The field of this invention is data communications, and more particularly, relates to authentication of remote terminals, including computers, in a communications system.
Access control and authentication of remote users has been a problem of increasing importance, particularly in the field of electronic funds transfer (EFT), and other fields requiring secure data communications. The National Bureau of Standards has adopted the data encryption standard (DES) as a relatively efficient, in terms of hardware and time, method of encrypting data for transmission. However, the DES is presently believed to have an insufficient degree of security for many users, and presents problems in the area of key distribution.
There are other more secure types of systems known in the prior art, such as those known as public key systems. In general, the public key system includes a plurality of terminals coupled by a communications medium, where each terminal has an associated encryption procedure (or transformation or operator) E and different decryption procedure (or transformation or operator) D, which may be applied to a message M. These transformatins E and D are related so that E(M)=C and D(C)=M. Moreover, pairs of transformations E and D are relatively easy to generate, but D is substantially not derivable from E. As used herein, the term "substantially not derivable" means not practically feasible. In addition, the encryption transformation and the decryption transformation are inversly related so that E(D(M))=D(E(M))=M. An encryption transformation meeting these conditions is referred to as a trap-door, one-way function.
Each terminal may generate his own encryption key, decryption key pair (E,D). By way of example, a first terminal (denoted A) may be characterized by an encryption key E.sub.A and a decryption key D.sub.A, and a second terminal (denoted B) may be characterized by an encryption key E.sub.B and a decryption key D.sub.B. In a typical public key system, the encryption keys E.sub.A and E.sub.B are made publically available, while the decryption keys are kept secret by the respective terminals. Terminal A may then use terminal B's encryption key to send an encrypted message C(=E.sub.B (M)) to terminal B over an open, or non-secure, channel. Since only terminal B knows D.sub.B and D.sub.B is substantially not derivable from E.sub.B, only terminal B can determine the message content of the encrypted message by reverse transforming C, i.e. D.sub.B (C)=D.sub.B (E.sub.B (M))=M.

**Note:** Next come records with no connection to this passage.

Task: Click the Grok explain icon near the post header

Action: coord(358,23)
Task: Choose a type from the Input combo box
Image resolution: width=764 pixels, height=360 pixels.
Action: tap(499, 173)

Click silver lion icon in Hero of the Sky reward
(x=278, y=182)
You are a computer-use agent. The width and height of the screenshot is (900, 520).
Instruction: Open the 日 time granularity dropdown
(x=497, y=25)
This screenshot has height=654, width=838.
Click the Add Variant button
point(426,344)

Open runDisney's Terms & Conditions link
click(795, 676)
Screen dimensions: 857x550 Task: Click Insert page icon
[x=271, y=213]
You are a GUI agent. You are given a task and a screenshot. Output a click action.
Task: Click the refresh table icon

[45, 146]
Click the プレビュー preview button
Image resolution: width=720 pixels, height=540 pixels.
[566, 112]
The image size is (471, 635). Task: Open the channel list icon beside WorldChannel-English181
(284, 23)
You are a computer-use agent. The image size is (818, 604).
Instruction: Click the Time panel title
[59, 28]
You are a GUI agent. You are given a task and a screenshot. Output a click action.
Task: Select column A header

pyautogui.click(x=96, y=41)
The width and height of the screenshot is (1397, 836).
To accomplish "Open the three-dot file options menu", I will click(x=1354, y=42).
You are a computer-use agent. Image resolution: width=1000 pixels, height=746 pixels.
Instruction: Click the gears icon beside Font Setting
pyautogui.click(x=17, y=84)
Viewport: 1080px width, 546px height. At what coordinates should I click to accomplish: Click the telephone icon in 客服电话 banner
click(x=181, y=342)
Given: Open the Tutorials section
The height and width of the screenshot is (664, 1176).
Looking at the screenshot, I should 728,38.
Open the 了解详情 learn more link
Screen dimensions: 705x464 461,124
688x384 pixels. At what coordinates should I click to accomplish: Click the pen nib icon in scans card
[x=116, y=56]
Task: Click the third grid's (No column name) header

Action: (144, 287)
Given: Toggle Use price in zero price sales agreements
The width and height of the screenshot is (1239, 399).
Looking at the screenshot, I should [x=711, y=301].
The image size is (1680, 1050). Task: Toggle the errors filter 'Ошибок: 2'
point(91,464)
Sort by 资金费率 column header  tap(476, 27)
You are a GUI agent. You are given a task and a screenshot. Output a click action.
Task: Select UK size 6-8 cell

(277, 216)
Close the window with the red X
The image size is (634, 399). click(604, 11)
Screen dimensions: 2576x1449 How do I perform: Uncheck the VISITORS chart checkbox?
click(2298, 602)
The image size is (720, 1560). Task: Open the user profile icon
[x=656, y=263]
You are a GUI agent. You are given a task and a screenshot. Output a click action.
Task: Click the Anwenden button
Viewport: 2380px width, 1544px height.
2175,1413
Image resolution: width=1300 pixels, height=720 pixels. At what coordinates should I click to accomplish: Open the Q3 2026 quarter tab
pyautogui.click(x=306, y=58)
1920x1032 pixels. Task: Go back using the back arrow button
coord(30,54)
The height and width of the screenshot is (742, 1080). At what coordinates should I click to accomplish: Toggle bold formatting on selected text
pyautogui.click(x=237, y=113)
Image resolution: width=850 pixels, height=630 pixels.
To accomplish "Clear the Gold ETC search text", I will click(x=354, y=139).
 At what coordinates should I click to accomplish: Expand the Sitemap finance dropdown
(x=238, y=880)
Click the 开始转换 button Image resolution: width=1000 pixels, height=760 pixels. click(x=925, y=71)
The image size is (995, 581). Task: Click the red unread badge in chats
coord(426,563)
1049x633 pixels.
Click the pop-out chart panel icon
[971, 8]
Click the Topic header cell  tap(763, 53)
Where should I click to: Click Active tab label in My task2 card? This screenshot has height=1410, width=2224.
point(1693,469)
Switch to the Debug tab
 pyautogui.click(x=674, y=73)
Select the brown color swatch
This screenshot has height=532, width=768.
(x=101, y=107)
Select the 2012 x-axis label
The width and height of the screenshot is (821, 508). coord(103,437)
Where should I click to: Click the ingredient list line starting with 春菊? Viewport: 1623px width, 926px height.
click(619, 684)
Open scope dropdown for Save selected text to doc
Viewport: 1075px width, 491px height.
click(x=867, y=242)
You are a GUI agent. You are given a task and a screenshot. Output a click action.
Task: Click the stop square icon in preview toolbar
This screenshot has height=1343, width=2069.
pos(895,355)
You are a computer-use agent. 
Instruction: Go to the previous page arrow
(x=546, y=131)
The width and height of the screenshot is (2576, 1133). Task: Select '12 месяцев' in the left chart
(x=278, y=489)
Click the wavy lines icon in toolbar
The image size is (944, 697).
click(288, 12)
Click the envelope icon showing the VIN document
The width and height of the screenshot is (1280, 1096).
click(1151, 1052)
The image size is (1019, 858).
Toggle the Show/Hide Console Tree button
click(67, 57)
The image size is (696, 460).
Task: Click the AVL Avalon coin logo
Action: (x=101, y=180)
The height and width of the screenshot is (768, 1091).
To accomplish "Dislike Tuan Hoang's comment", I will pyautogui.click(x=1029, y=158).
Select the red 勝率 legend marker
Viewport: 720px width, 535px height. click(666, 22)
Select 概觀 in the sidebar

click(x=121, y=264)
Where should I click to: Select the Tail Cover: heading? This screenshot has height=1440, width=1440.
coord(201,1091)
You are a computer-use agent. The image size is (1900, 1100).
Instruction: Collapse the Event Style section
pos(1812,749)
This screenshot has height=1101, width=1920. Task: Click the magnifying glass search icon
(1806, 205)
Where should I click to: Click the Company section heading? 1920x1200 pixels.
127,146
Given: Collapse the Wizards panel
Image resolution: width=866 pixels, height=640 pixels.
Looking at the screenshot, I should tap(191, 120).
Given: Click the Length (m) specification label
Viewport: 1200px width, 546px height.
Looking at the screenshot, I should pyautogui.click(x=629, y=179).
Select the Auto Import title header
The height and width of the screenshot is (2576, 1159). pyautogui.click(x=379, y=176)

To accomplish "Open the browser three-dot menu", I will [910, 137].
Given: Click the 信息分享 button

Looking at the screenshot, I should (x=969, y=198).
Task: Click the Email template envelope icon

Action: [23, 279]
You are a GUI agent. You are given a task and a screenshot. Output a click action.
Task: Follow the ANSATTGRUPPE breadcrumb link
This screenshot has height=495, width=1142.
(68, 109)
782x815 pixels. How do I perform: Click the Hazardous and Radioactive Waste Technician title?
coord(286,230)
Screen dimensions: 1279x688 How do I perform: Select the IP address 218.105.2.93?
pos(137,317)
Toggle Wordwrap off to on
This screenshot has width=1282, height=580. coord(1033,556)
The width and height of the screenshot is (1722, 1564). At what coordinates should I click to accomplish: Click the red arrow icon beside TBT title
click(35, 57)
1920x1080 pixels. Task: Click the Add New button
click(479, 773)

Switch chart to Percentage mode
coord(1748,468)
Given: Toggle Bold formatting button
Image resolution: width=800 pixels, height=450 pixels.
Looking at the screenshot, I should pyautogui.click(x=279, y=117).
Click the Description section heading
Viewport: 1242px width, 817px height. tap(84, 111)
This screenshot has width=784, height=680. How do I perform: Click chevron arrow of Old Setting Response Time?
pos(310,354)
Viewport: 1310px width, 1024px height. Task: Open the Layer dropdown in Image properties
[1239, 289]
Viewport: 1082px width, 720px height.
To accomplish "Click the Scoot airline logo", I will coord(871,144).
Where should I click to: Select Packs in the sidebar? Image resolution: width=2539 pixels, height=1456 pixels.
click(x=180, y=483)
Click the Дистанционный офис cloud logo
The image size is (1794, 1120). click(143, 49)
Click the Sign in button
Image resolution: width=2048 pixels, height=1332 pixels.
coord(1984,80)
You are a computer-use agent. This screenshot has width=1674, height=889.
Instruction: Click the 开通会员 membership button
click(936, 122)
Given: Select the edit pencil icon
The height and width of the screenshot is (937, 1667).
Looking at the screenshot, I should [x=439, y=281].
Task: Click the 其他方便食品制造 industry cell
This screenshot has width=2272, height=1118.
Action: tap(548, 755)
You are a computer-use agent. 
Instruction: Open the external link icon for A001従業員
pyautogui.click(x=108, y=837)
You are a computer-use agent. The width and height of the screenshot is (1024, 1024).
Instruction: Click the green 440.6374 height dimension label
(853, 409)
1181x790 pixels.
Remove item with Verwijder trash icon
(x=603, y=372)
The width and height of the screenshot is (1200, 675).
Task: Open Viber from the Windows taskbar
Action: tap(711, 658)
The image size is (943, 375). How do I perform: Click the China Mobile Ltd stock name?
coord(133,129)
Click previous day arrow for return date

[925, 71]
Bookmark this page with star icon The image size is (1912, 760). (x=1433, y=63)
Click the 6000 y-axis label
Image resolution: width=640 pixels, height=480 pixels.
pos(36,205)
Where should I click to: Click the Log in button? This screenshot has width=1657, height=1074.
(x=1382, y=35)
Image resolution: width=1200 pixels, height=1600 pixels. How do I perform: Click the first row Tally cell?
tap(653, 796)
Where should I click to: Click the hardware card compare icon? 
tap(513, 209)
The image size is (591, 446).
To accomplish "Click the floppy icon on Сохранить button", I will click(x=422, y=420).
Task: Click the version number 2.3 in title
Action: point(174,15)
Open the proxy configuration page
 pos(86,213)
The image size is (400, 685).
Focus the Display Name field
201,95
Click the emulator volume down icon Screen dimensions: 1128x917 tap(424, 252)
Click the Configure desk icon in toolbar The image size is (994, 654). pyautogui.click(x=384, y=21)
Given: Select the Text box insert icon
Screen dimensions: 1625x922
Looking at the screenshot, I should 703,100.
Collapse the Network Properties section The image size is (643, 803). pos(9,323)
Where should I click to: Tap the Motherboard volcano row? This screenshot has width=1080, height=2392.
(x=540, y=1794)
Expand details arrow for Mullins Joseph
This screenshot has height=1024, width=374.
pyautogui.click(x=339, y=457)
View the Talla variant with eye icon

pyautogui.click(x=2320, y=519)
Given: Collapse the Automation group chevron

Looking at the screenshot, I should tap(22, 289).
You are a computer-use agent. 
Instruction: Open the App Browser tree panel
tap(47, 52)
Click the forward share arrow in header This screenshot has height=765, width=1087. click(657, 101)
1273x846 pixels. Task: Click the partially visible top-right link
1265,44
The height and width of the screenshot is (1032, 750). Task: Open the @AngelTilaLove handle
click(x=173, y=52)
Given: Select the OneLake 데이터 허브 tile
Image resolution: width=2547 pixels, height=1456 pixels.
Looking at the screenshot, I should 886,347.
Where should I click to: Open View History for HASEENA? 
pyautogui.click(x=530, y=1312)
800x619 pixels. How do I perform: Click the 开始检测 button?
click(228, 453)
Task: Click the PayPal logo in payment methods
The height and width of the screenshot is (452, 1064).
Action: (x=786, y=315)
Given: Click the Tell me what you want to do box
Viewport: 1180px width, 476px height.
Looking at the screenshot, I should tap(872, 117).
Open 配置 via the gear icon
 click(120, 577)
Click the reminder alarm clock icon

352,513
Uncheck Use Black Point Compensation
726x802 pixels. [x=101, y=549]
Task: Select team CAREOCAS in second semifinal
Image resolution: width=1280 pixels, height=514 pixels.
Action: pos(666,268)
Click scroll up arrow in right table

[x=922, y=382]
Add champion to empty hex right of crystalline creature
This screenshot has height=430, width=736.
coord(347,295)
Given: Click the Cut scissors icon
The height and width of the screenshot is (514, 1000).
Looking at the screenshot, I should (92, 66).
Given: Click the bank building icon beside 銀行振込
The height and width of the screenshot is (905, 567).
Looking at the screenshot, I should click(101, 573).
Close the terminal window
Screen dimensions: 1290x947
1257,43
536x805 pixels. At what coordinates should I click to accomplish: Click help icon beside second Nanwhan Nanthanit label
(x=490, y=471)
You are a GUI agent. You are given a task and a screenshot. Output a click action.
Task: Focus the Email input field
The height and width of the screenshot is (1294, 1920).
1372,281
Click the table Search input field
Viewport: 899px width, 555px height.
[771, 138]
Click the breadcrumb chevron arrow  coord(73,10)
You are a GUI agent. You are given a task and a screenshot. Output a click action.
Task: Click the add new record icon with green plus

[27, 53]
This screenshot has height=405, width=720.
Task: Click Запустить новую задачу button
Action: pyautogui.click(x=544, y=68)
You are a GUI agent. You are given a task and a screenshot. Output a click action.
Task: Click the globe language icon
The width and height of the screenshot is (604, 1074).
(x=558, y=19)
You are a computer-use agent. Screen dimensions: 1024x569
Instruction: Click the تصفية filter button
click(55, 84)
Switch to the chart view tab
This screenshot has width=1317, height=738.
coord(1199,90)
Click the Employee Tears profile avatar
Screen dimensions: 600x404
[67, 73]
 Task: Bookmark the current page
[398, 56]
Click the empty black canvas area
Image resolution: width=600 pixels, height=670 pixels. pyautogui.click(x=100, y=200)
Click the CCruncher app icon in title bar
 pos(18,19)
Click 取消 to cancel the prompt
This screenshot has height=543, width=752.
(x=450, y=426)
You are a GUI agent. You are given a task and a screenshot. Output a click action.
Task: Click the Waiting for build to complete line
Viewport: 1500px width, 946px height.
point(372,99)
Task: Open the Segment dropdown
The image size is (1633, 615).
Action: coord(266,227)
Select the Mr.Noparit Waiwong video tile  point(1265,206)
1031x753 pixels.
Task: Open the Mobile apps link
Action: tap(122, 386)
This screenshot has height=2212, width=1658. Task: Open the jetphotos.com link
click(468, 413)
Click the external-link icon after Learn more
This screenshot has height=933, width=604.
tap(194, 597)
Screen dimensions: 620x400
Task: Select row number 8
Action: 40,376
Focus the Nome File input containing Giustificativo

Moreover, if terminal A had further encoded C with its secret decryption key (i.e. D.sub.A (E.sub.B (M))=C), then terminal B can decode the message using terminal A's known encryption key (E.sub.A) and its own secret decryption key D.sub.B to obtain the message M, i.e. E.sub.A (D.sub.B (C)=M), and be assured that only terminal A could have authored the message (since only terminal A could generate a message that could be decoded with E.sub.A). For example, see Trans. Inform. Theory, IT-22, 6 (November 1976).
The integrity of public key systems is primarily dependent on the degree of confidence in the one-way trap-door function. There are two generally known approaches to the one-way trap-door function. The first, using knapsack functions, has been proposed by R. Merkle and M. Hellman. Another, referred to as the RSA Technique, is based on the difficulty of factoring large composite numbers. See Rivest, et al., "A Method for Obtaining Digital Signatures and Public Key Cryptosystems", Comm. ACM, Vol. 21, No. 2 (February 1978). While all the known approaches may be considered to be "breakable" in some sense (for example, by trial and error), at this time the RSA technique system appears somewhat more secure than other known cryptographic techniques. See Scientific American, (August 1982), p. 67B, 68.
However, while the public key systems are considered to be much more secure than the DES based systems, the known public key systems are considerably slower operating than are the DES-based systems. As suggested by the Rivest, et al. paper cited above, a public key system can be used on a short-term basis to distribute keys for a more conventional DES-type system that is used for long-term data links. However, short of using the doubly complex (and correspondingly slow) public key digital signature approach to ascertain the authenticity of a user, there are no efficient methods in the prior art to accomplish this task.
Accordingly, it is an object of the present invention to provide an improved authentication system which permits authentication of a remote user so linked terminals can be sure that users are who they say they are, and so that as a consequence, DES or other hardware- and time-efficient encryption techniques may be used with relatively high confidence level.
It is another object to provide an improved authentication system which permits confirmation that a remote terminal including a programmed computer is in fact using the program that it asserts that it is using.